* Directions for this task *
Take every record and write it out again exactly, with no images included.

* Records supplied *
------------------------------

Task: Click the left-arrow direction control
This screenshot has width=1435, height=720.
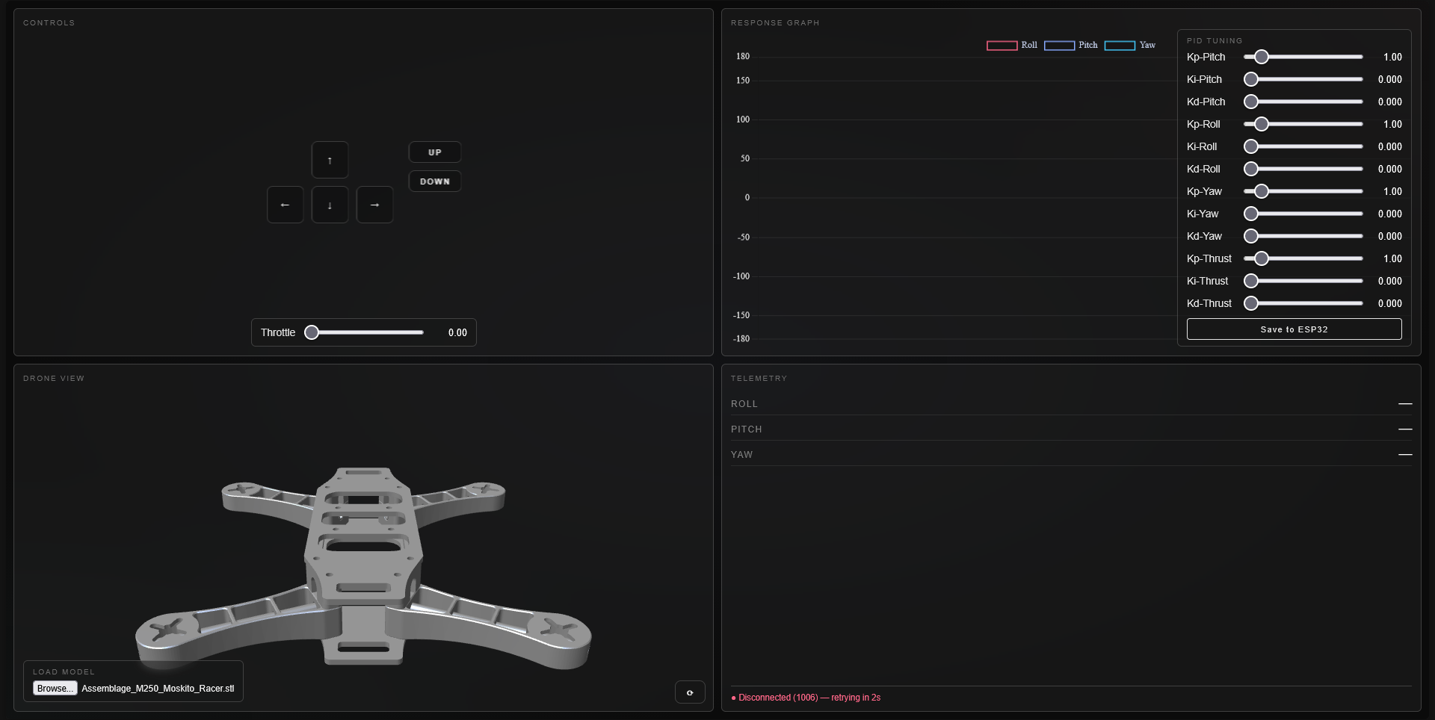Action: tap(285, 205)
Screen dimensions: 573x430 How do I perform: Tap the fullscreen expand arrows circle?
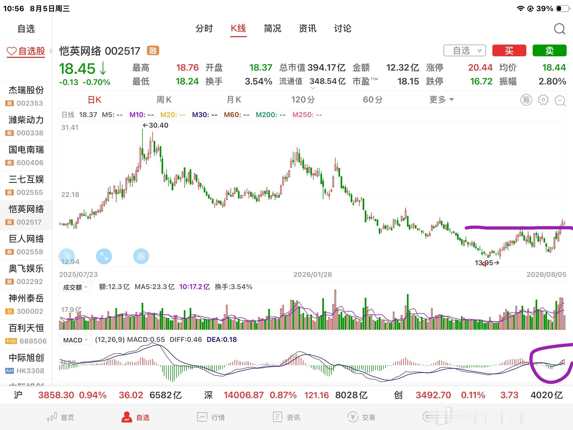click(104, 256)
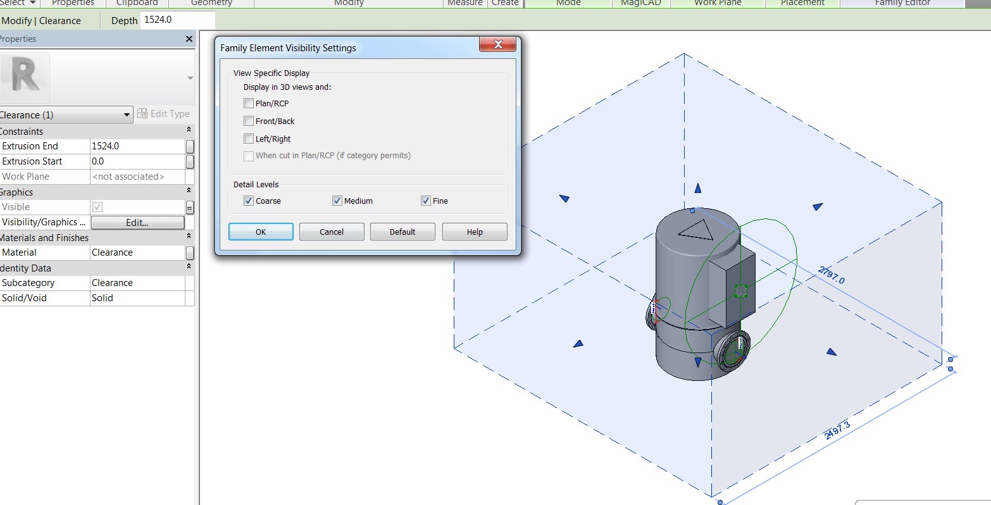Click the associate parameter button beside Extrusion End
The image size is (991, 505).
pos(189,146)
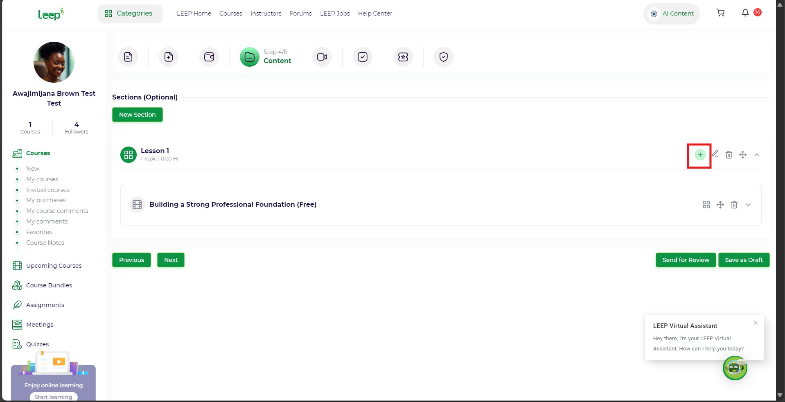Open LEEP Jobs in the top navigation
The width and height of the screenshot is (785, 402).
[x=335, y=14]
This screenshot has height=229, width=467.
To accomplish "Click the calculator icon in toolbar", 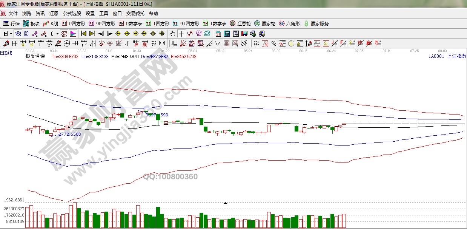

------------------------------

* Task solution *
Task: Click the left-arrow direction control
This screenshot has width=1435, height=720.
Action: tap(285, 205)
Screen dimensions: 573x430 How do I perform: Tap the fullscreen expand arrows circle?
click(104, 256)
Click the associate parameter button beside Extrusion End
The image size is (991, 505).
pos(189,146)
Open LEEP Jobs in the top navigation
The width and height of the screenshot is (785, 402).
[x=335, y=14]
This screenshot has height=229, width=467.
To accomplish "Click the calculator icon in toolbar", 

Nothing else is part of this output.